Richard Evans Schultes (1970-1985)

Richard Evans Schultes became the fourth director of the Botanical Museum, beginning in 1970. Originally from Boston, Schultes attended Harvard University as a premed student with a full scholarship. During this time he worked as a clerk in the library of the Harvard Botanical Museum. After taking a course with Oakes Ames called Plants and Human Affairs, he decided to change his major from premed to botany. Immediately after receiving his doctorate, Schultes accepted a position as a research associate of the Harvard Botanical Museum. Schultes spent many years traveling through the Amazon collecting specimens and learning the uses of plants of indigenous peoples. In addition to acting as director of the Botanical Museum, Schultes was also Harvard University faculty. He won numerous awards for his work in economic botany.

 

'Schultes wrote in "Harvard's Botanical Museum: A Centre for World-wide Research," "The [Botanical] Museum's activities spread not only across the lines of scientific fields but they are also international and spread across the globe. Here, from a small, old and certainly not pretentious building in Harvard University in Cambridge, Massachusetts, there are threads of research into ancient plant remains in Peru; orchids in Columbia, Venezuela, New Guinea and Burma; new sources of rubbers and medicines in the Amazon Valley; the world's oldest known fossil plants in Canada; studies of climate changes from pollen in borings in Panama; unusual races and strains of corn from Andean countries; wild corn with cobs an inch long from 7,000-year-old archaeological sites in Mexico; vision-producing narcotics in Mexico, South America, India, New Guinea, Burma and elsewhere; toxic plants of Venezuela; plants that have never been analyzed chemically from many places, near and far. In addition to this, its students and visiting scientists come from countries the world over. The Botanical Museum truly is in the forefront in penetration of Nature's secrets in many parts of this shrinking world."

 

The Botanical Museum Today

The Botanical Museum today consists of the Economic Botany Collections, the Economic Herbarium of Oakes Ames, the Ware Collection of Glass Models of Plants, the Paleobotanical Collection (including the Pollen Collection and the Margaret Towle Collection of Archaeological Plant Remains), the Economic Botany Library and Archives, the Archives of the Oakes Ames Orchid Library, and the Orchid Library of Oakes Ames and Herbarium. The collections are currently housed in the Harvard Museum of Natural History and the Harvard University Herbaria.

 

References

Bailey, I. W. Botany and its applications at Harvard : a report to the Dean of the Faculty of Arts and Sciences. Cambridge, Mass.: Harvard University, 1945.

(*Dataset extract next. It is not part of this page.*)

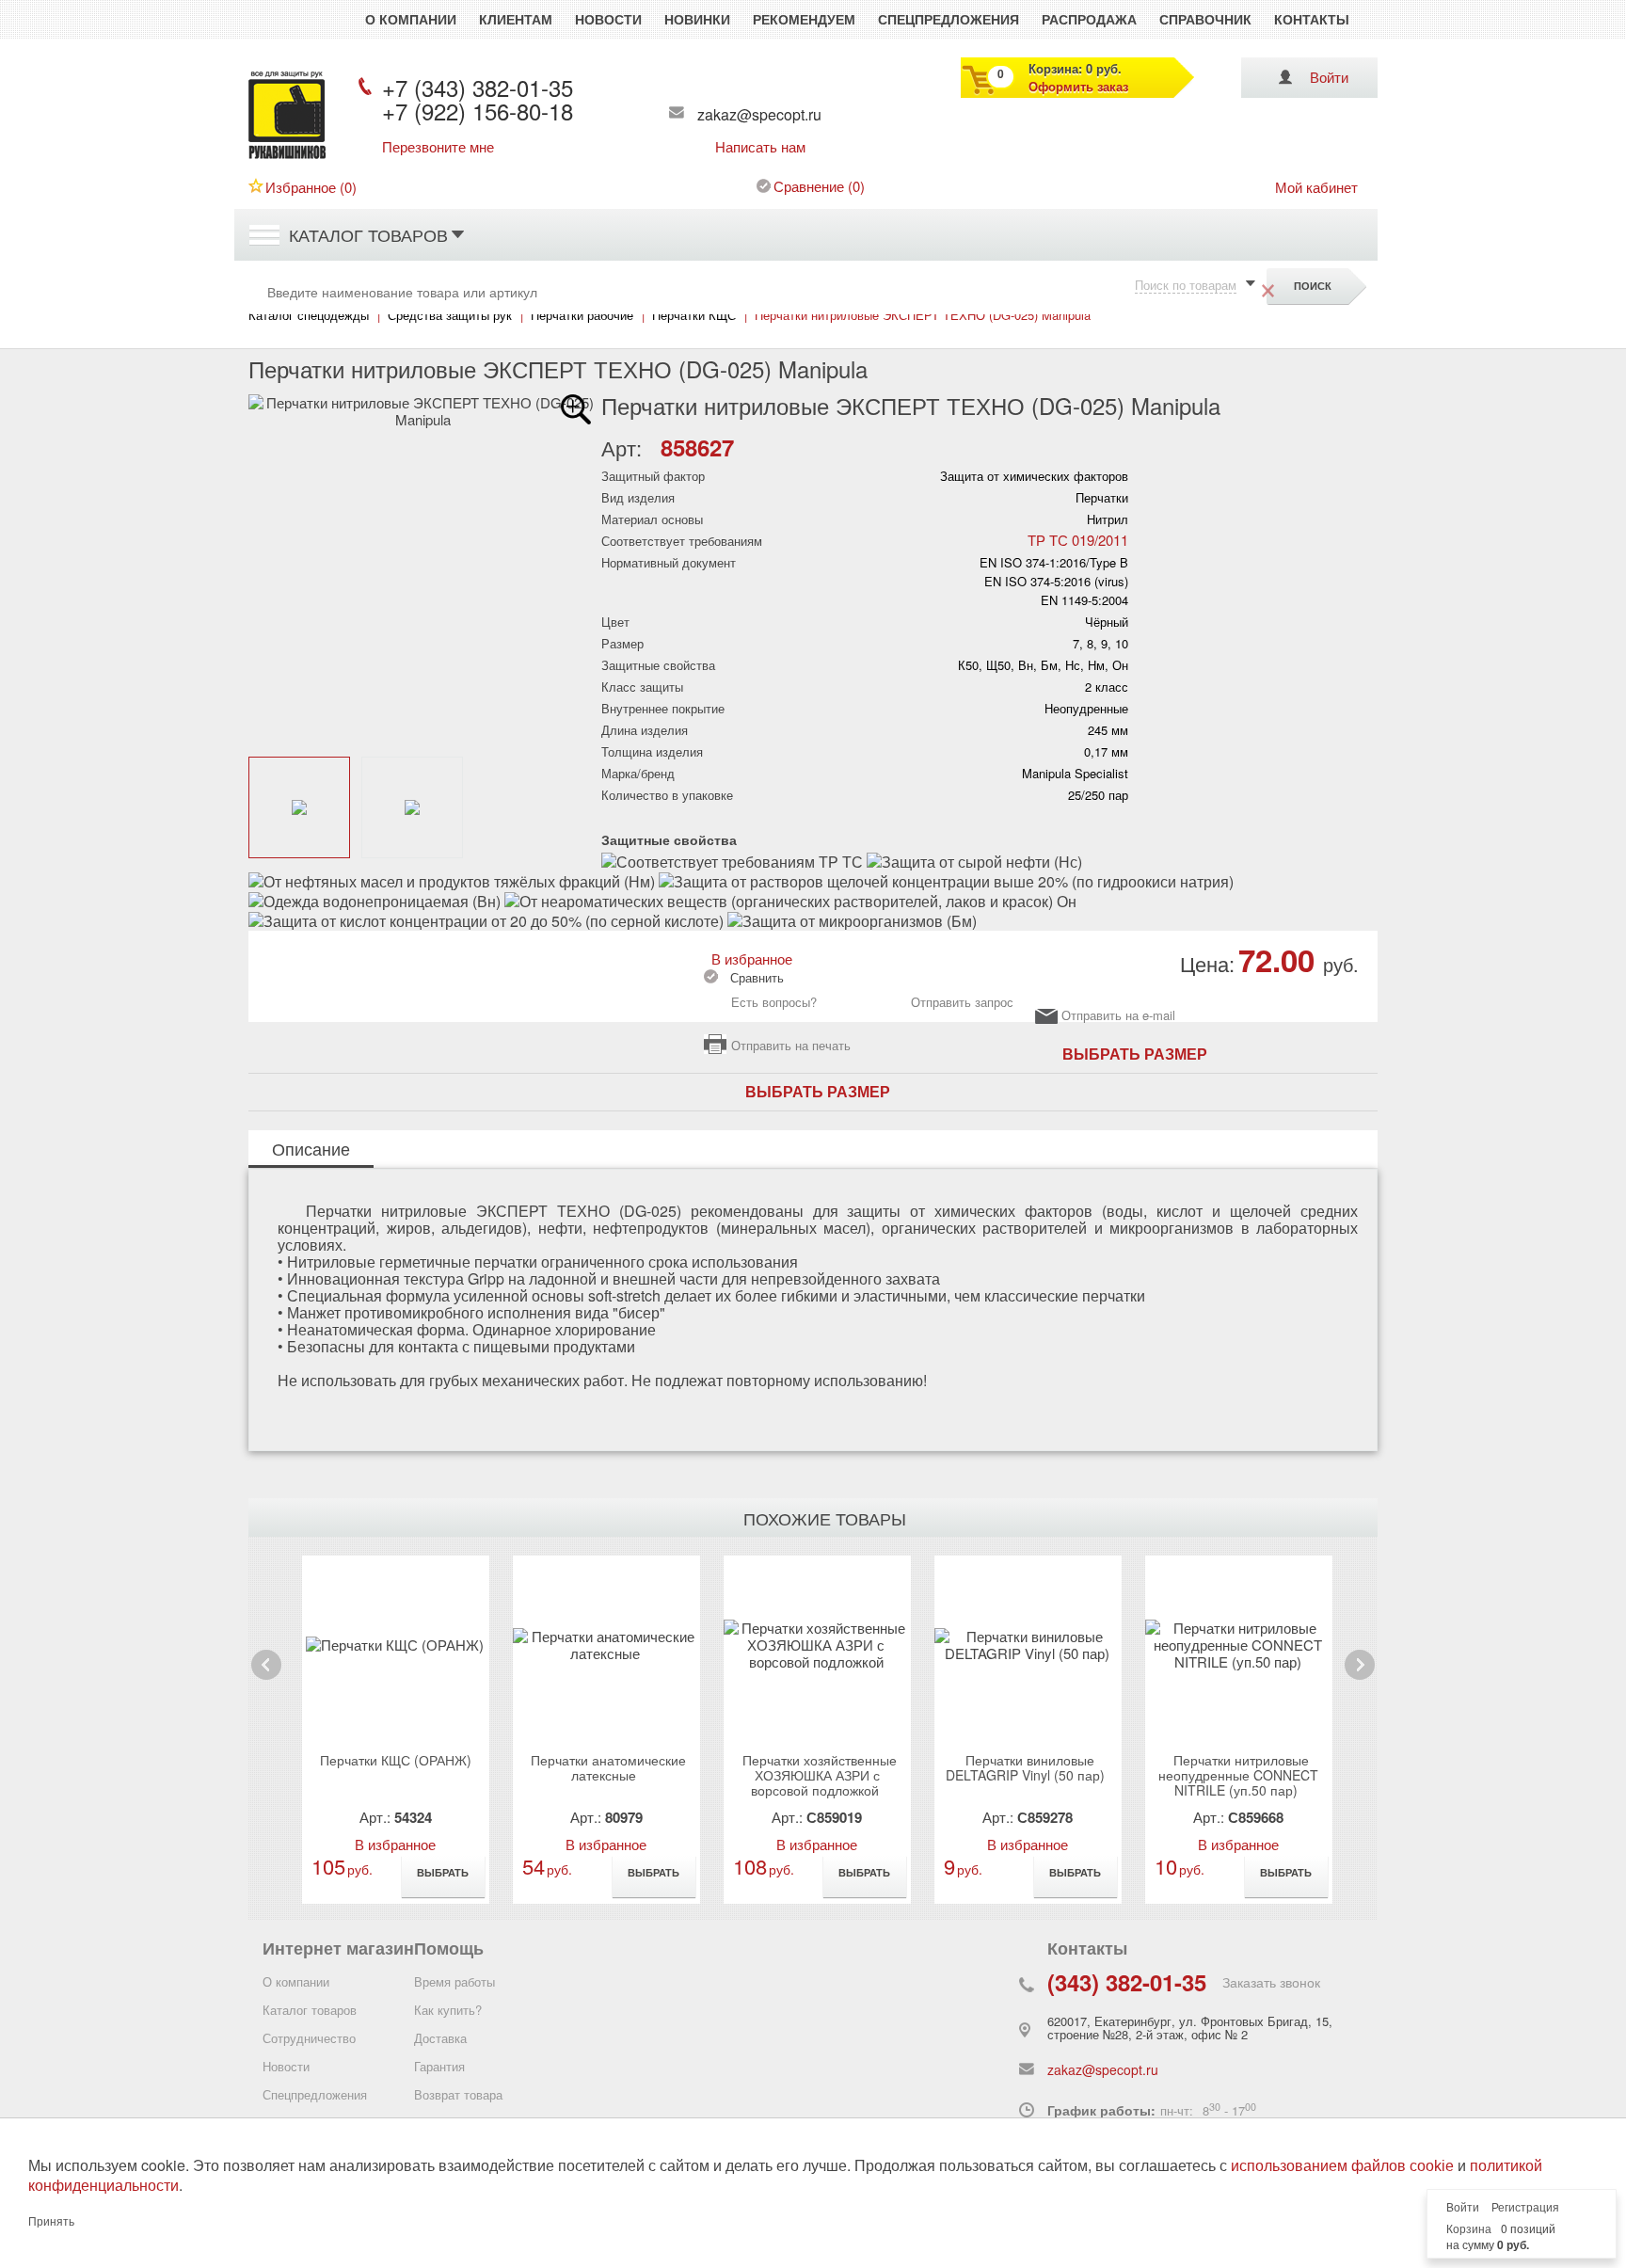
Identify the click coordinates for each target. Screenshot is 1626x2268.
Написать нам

Current Biography, (1995) v. 56 (3), March, p. 41-46.

The Development of Harvard University since the inauguration of President Eliot, 1869-1929. Cambridge, Mass.: Harvard University Press, 1930.

Economic Botany Archives, Harvard University. Archives of the Botanical Museum.

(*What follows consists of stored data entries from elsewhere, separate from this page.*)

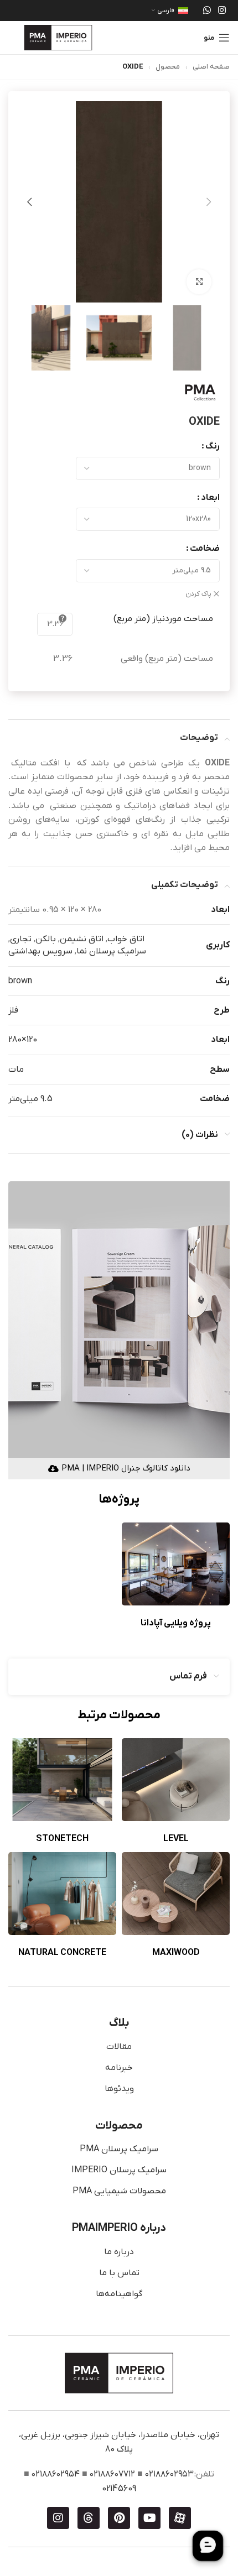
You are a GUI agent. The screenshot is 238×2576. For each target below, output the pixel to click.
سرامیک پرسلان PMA (119, 2149)
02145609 (119, 2488)
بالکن (45, 939)
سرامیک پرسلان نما (111, 951)
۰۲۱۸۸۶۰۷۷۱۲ (112, 2474)
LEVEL (176, 1838)
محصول (168, 66)
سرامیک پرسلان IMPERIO (119, 2170)
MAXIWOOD (176, 1952)
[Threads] (88, 2518)
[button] (209, 202)
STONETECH (62, 1838)
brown (20, 981)
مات (16, 1069)
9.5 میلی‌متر (30, 1098)
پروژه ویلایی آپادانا (176, 1623)
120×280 (22, 1039)
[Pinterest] (119, 2518)
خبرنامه (119, 2067)
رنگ (212, 446)
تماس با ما (119, 2272)
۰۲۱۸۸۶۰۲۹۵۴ (56, 2474)
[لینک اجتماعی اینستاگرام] (222, 10)
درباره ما (119, 2251)
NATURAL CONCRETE (62, 1952)
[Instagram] (58, 2518)
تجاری (21, 939)
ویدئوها (119, 2088)
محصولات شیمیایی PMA (119, 2191)
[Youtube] (149, 2518)
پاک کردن (198, 594)
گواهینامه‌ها (119, 2293)
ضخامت (205, 548)
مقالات (119, 2046)
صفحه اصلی (211, 66)
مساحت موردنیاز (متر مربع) (163, 618)
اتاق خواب (125, 939)
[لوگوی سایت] (58, 37)
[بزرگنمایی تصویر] (199, 281)
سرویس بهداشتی (40, 951)
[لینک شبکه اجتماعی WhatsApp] (206, 10)
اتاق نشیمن (82, 939)
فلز (13, 1010)
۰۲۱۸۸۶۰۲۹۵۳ (169, 2474)
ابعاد (210, 497)
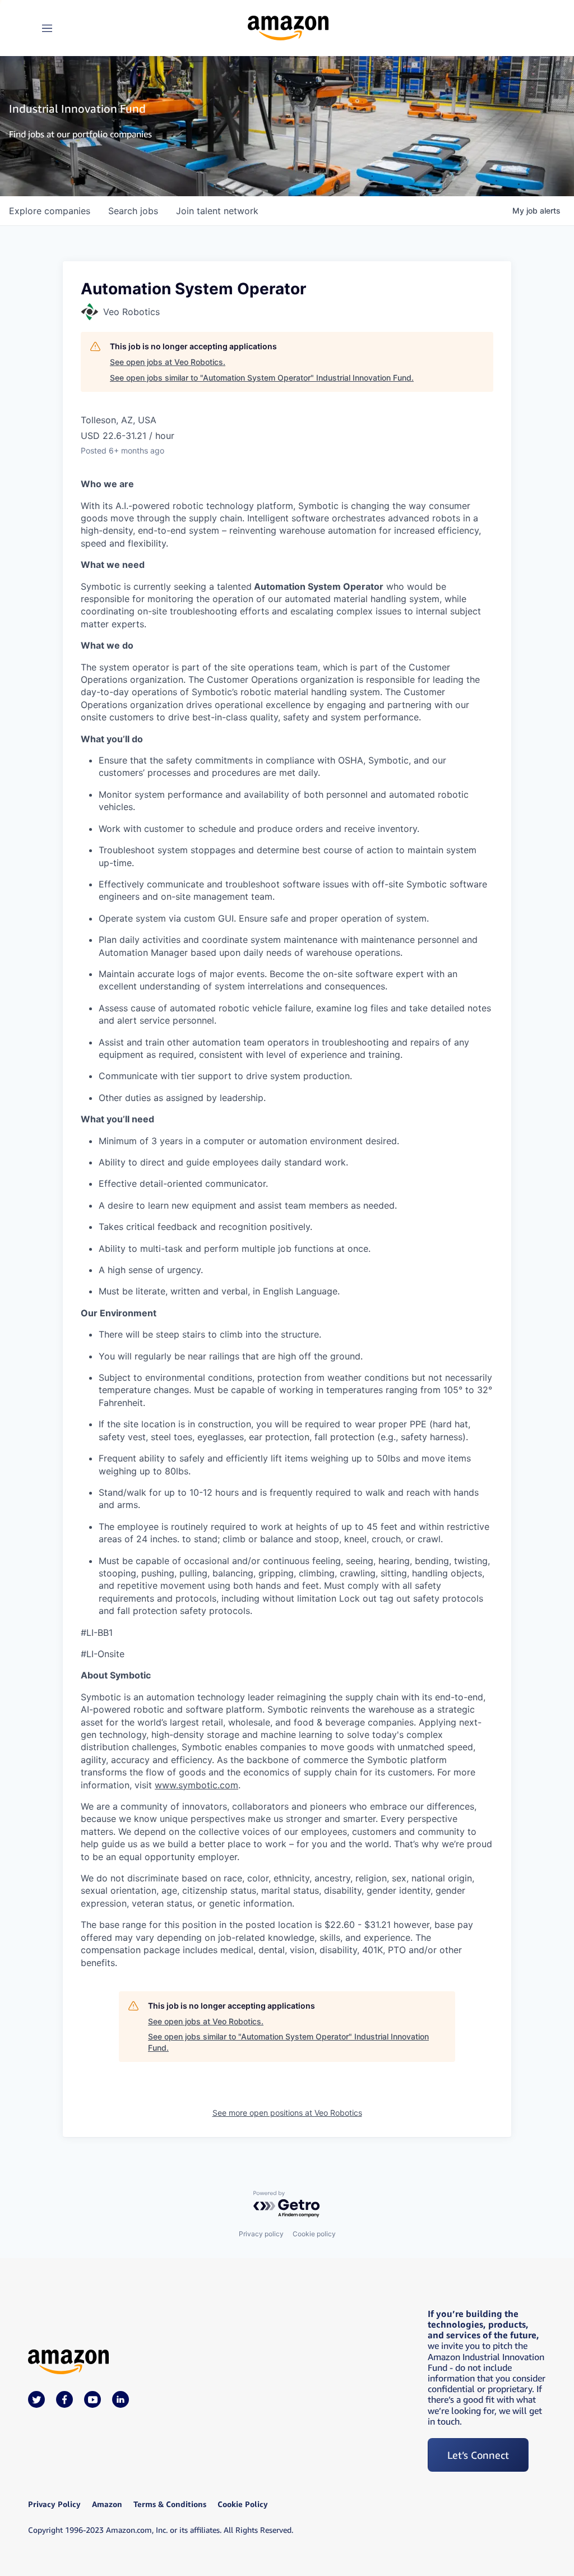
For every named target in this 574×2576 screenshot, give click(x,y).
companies (49, 210)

Gray, Asa. Letters of Asa Gray (1893). New York: Houghton, Mifflin, and Co.

Gray Herbarium Archives, Harvard University. Correspondence of Asa Gray.

Gray Herbarium Archives, Harvard University. Correspondence of William Hooker.

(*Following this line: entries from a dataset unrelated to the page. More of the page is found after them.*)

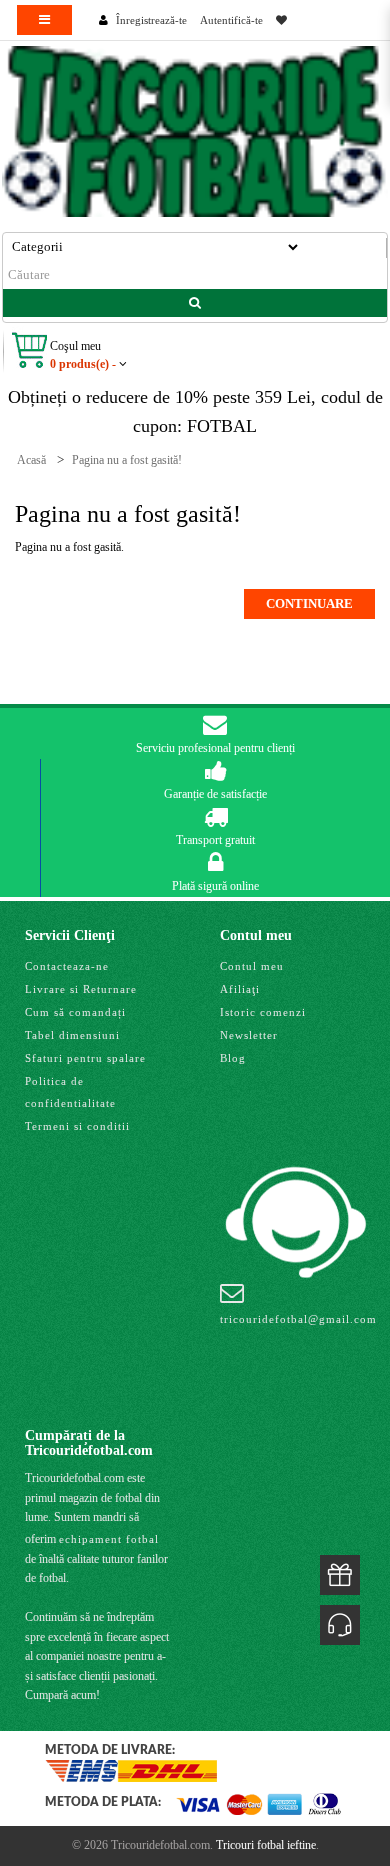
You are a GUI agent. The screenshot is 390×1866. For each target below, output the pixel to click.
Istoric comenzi (263, 1012)
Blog (233, 1058)
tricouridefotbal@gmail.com (298, 1319)
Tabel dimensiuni (72, 1035)
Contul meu (252, 966)
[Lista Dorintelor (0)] (281, 20)
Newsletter (249, 1035)
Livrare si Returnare (81, 989)
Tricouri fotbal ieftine (266, 1845)
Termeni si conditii (77, 1126)
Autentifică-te (231, 20)
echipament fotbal (109, 1539)
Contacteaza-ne (67, 966)
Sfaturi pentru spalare (85, 1058)
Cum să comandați (75, 1012)
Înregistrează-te (151, 20)
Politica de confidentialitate (70, 1092)
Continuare (309, 603)
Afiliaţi (240, 989)
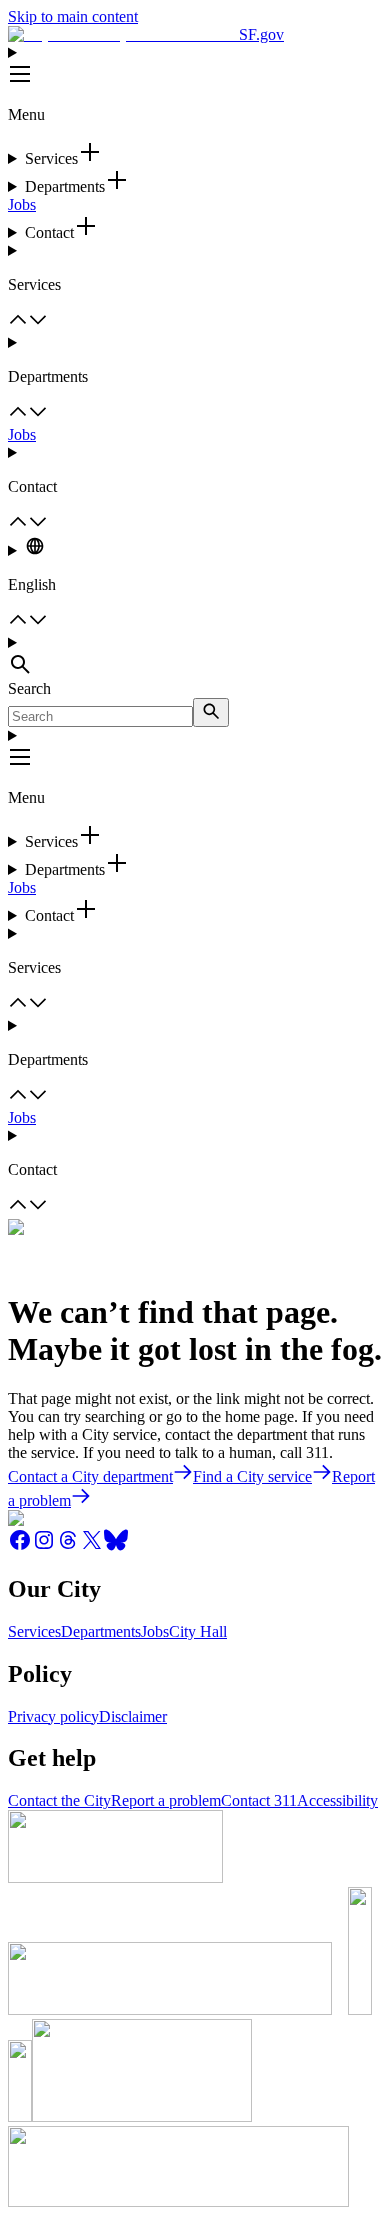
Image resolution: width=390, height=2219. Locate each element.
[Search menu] (195, 657)
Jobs (22, 204)
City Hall (198, 1631)
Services (34, 1631)
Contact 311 (259, 1800)
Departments (101, 1631)
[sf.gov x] (92, 1546)
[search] (211, 712)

Harvard Gazette (1990), September 28, p. 11-12.

Jackson, Robert Tracy. (1923) George Lincoln Goodale. Harvard Graduate's Magazine V. 32, p. 54-59.

Kahn, E. J., Jr. Jungle Botanist. The New Yorker (1992), v. 68, p. 35-58.

Lessem, Don. The plant man: Richard Schultes: the life and times of a gentleman and a scholar. Boston Globe Magazine (1987), p. 18-19, 29-36.

Schultes, R. E. 1965. Harvard’s Botanical Museum—a centre for world-wide research.In (Ed. G. Bowden) Journey through New England—a guide. Boston, Mass. 68-69.

Thimann, Kenneth Vivian. (1991) Paul Christoph Mangelsdorf (July 20, 1899-July 22, 1989). Philadelphia: The Society, p. 467-472.